While **Scales** can be obtained using the ``load_scales()`` function and selecting by the ``AAclust`` class, the ``SequenceFeature`` class is designed to create various forms of **Parts** and **Splits**, which can then all be provided to ``CPP``. See the [SequenceFeature API](https://aaanalysis.readthedocs.io/en/latest/generated/aaanalysis.SequenceFeature.html#) for more details.

**Creation of Parts**

To define **Parts**, the ``SequenceFeature`` class provides the ``SequenceFeature.get_df_parts()`` method. To demonstrate this method, we first obtain an example sequence dataset using the ``load_dataset()`` function

In [None]:
import aaanalysis as aa
aa.options["verbose"] = False

sf = aa.SequenceFeature()
df_seq = aa.load_dataset(name="SEQ_CAPSID", min_len=40, max_len=100)
aa.display_df(df_seq, n_rows=3, show_shape=True, char_limit=15)

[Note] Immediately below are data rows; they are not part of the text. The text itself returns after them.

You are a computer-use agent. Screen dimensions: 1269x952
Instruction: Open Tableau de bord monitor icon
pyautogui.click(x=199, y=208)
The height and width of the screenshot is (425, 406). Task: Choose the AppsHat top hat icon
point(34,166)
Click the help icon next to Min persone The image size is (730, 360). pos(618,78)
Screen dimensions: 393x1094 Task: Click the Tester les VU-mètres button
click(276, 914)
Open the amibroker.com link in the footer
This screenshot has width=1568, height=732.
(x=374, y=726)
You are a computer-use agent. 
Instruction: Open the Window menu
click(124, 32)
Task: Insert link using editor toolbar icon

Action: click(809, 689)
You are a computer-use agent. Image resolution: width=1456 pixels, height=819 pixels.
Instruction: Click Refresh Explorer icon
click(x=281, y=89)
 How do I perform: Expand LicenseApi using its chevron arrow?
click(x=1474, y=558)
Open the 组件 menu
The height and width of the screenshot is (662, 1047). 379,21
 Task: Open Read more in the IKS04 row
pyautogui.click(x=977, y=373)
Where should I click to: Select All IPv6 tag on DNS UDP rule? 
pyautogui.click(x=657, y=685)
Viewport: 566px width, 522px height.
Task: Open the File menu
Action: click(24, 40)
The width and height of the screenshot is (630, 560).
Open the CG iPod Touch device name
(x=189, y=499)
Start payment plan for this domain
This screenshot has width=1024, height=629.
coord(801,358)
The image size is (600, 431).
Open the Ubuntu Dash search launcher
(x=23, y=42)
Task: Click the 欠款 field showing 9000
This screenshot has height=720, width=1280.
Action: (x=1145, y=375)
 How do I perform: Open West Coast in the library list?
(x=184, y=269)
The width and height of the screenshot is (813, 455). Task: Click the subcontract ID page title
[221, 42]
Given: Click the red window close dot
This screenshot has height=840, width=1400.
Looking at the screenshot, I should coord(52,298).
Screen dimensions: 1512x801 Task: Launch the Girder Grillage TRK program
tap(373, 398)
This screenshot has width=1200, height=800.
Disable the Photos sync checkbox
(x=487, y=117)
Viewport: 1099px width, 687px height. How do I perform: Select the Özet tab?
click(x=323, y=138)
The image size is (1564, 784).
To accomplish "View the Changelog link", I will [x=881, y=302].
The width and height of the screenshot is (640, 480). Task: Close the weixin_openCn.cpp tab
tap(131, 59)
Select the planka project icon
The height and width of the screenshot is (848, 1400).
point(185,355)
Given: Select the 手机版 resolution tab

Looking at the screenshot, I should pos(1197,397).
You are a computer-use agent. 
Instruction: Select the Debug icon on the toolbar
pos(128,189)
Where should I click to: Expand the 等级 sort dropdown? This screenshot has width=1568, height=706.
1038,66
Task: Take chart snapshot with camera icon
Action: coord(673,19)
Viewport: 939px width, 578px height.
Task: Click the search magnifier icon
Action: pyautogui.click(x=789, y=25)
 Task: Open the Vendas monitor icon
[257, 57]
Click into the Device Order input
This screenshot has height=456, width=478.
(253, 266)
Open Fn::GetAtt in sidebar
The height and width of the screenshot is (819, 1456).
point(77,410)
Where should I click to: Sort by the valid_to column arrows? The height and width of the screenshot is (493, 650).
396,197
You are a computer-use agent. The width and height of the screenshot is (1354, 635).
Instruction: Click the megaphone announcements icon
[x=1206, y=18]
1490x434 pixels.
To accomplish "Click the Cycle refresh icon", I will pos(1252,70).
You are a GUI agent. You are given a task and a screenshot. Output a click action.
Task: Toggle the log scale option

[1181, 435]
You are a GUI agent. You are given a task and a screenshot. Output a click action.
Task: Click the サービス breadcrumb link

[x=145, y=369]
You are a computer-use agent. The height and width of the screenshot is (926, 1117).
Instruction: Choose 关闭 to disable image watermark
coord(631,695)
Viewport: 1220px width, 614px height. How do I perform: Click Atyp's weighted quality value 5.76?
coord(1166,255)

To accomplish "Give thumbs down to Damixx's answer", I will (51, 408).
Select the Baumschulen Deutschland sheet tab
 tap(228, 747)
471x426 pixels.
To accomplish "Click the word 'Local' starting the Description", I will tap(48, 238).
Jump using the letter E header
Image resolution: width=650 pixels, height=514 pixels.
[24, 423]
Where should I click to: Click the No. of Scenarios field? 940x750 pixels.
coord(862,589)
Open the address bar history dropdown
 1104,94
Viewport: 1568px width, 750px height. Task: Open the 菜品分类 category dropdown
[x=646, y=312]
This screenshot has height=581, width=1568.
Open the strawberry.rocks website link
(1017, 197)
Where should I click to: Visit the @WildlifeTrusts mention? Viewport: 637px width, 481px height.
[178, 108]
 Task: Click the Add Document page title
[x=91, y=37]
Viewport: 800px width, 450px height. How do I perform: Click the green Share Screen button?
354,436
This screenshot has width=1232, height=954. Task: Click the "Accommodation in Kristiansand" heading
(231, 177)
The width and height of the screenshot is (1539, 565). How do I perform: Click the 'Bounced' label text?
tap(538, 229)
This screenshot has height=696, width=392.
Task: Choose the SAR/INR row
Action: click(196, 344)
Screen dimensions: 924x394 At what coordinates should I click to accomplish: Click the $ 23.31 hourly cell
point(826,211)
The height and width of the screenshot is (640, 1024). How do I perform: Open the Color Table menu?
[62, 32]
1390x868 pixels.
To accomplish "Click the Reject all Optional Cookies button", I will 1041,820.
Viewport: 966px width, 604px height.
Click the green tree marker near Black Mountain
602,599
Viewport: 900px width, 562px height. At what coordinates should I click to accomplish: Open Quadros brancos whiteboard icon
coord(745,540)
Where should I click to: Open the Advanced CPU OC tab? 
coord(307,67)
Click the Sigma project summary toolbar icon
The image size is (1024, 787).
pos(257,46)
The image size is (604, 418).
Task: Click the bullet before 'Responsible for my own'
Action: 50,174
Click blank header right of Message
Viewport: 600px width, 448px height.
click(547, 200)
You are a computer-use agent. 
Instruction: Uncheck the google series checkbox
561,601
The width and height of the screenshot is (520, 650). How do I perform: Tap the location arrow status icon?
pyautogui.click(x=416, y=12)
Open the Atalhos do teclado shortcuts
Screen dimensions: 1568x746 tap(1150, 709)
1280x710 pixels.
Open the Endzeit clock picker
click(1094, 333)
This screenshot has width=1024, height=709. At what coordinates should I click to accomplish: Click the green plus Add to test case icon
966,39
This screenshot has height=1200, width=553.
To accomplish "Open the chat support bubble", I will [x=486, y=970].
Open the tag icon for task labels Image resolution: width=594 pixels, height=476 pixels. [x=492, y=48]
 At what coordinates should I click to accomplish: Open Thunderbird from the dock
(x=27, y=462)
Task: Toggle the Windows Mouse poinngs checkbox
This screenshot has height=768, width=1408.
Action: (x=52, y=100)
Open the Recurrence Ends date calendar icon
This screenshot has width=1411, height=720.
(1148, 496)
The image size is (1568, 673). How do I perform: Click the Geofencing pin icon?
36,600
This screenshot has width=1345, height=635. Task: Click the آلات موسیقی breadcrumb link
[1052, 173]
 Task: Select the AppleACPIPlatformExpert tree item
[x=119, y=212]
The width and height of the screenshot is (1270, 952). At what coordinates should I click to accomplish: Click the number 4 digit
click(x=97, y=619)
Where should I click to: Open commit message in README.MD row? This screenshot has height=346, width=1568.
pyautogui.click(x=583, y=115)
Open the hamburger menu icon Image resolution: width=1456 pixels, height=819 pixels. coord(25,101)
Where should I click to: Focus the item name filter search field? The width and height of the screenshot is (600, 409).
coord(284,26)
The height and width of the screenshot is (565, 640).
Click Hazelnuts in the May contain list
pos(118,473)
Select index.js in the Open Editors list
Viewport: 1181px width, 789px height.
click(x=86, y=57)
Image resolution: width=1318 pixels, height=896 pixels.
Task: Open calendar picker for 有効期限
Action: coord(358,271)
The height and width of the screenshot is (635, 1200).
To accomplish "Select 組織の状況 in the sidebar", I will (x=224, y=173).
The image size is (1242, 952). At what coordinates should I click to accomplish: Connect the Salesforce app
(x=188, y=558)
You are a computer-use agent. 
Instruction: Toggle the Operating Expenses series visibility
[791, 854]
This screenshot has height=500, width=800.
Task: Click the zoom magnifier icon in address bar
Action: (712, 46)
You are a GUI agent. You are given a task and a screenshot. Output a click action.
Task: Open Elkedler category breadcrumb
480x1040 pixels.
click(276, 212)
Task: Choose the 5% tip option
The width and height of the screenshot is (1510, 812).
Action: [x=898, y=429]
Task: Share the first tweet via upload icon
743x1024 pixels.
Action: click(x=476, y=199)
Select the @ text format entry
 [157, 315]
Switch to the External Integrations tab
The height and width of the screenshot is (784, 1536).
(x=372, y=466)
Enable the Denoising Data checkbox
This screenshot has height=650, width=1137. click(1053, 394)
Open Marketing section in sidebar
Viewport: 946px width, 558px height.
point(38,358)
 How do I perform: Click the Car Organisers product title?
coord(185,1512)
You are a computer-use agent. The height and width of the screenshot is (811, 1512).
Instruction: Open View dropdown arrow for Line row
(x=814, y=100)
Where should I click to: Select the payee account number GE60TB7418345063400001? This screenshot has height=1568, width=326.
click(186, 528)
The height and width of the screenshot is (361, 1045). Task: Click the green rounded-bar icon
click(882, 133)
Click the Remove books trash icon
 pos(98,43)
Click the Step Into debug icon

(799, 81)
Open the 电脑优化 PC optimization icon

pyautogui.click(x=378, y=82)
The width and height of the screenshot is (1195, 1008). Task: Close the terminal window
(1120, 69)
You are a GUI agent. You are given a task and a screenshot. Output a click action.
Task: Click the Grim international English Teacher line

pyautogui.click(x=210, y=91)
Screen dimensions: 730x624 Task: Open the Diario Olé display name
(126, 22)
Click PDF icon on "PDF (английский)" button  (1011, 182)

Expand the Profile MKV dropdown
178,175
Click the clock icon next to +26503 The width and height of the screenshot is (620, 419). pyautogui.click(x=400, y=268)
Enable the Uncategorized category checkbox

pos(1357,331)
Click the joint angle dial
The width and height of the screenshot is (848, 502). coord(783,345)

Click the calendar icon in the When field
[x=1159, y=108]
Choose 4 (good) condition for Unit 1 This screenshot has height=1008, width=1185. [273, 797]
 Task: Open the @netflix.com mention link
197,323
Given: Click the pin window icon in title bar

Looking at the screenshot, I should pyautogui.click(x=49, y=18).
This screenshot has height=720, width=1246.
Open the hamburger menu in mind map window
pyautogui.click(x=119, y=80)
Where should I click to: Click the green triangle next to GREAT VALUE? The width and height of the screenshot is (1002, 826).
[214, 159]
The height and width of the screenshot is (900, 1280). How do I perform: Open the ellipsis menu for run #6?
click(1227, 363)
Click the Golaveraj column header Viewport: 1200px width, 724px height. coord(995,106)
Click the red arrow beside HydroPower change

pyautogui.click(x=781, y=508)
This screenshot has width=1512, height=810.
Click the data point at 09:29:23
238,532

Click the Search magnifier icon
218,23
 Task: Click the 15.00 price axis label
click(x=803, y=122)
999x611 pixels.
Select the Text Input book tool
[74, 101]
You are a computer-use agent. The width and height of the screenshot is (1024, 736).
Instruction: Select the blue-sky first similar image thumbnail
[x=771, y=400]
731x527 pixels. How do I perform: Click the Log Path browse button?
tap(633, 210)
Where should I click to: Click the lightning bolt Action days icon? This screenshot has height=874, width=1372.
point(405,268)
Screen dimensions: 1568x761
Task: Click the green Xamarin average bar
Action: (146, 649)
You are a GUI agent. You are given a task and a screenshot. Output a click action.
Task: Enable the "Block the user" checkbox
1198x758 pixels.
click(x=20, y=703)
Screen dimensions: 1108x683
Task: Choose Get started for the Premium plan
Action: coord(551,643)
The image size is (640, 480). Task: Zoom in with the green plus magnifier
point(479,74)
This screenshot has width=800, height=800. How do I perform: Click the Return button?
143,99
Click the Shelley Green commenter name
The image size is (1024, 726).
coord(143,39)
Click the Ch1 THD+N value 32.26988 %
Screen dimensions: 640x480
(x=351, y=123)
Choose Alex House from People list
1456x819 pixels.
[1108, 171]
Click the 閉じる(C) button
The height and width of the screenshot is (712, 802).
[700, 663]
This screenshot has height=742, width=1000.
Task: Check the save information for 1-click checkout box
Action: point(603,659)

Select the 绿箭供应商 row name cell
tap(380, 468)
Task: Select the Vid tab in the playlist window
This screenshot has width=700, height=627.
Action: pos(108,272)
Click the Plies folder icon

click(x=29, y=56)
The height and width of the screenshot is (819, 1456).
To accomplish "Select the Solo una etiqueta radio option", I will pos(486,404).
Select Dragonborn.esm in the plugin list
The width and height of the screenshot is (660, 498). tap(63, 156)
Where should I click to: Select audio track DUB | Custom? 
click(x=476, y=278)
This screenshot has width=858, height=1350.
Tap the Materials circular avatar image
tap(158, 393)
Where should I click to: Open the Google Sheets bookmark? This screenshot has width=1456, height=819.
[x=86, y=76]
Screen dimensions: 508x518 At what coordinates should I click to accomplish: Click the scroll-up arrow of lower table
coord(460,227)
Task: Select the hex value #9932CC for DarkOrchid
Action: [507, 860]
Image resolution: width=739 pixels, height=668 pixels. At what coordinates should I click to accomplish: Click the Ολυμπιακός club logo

By default, three sequence parts (``tmd``, ``jmd_n_tmd_n``, ``tmd_c_jmd_c``) with a ``jmd_n`` and ``jmd_c`` length of each 10 residues are provided:

In [None]:
df_parts = sf.get_df_parts(df_seq=df_seq)
aa.display_df(df=df_parts, n_rows=5, show_shape=True, char_limit=15)

Any combination of valid sequence parts can be obtained using the ``list_part`` parameter:

In [None]:
df_parts = sf.get_df_parts(df_seq=df_seq, list_parts=['jmd_n', 'tmd', 'jmd_c', 'tmd_jmd'])
aa.display_df(df=df_parts, n_rows=3, show_shape=True, char_limit=15)

Set the length of both JMDs by the ``jmd_c_len`` and ``jmd_n_len`` parameters:

In [None]:
df_parts = sf.get_df_parts(df_seq=df_seq, list_parts=['jmd_n', 'tmd', 'jmd_c', 'tmd_jmd'], jmd_c_len=8, jmd_n_len=8)
aa.display_df(df=df_parts, n_rows=3, show_shape=True, char_limit=15)

For more details, see the [SequenceFeature.get_df_parts API](https://aaanalysis.readthedocs.io/en/latest/generated/aaanalysis.SequenceFeature.get_df_parts.html#).

**Creation of Splits** 

Three different types of splits exist:

- **Segment**: continuous sub-sequence.
- **Pattern**: non-periodic discontinuous sub-sequence
- **PeriodicPattern**: periodic discontinuous sub-sequence.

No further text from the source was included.